EXERCISE PROMPT: All lines in the material containing the word "report" need to be copied.

EXERCISE DATA:
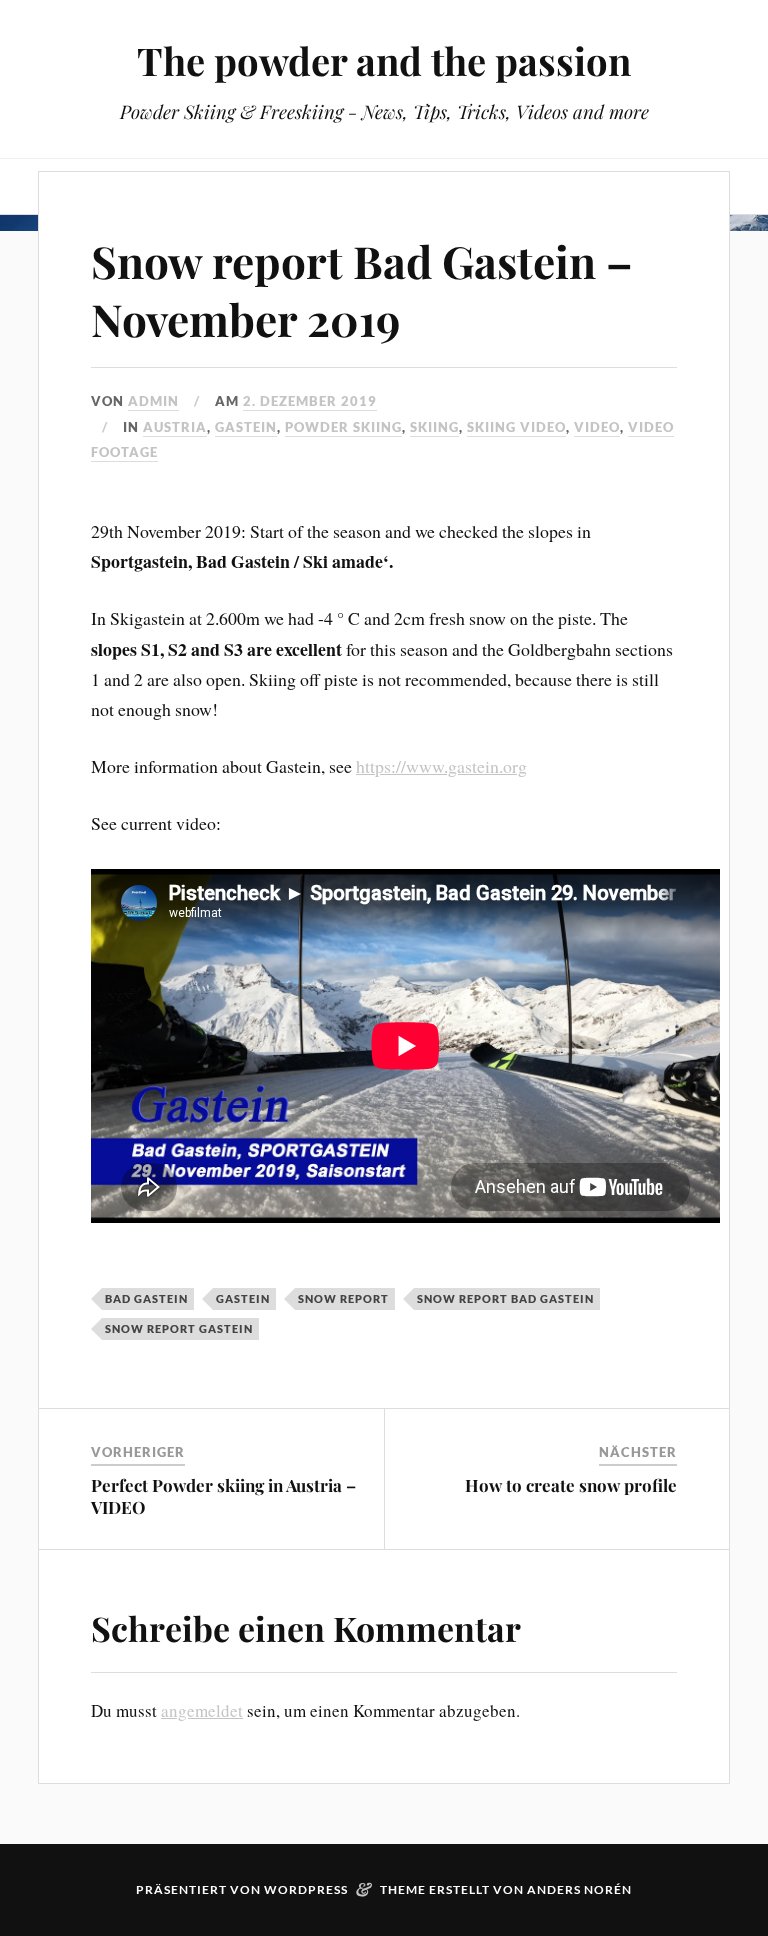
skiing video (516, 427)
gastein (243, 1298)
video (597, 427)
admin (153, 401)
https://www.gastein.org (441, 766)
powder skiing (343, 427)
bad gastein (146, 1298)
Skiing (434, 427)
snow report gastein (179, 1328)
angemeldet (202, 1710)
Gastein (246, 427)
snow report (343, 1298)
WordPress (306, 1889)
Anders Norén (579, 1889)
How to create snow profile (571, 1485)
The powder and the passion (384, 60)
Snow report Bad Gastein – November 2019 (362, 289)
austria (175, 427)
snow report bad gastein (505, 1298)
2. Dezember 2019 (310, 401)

ANSWER TO THE PROBLEM:
snow report gastein (179, 1328)
snow report (343, 1298)
Snow report Bad Gastein – November 2019 (362, 289)
snow report bad gastein (505, 1298)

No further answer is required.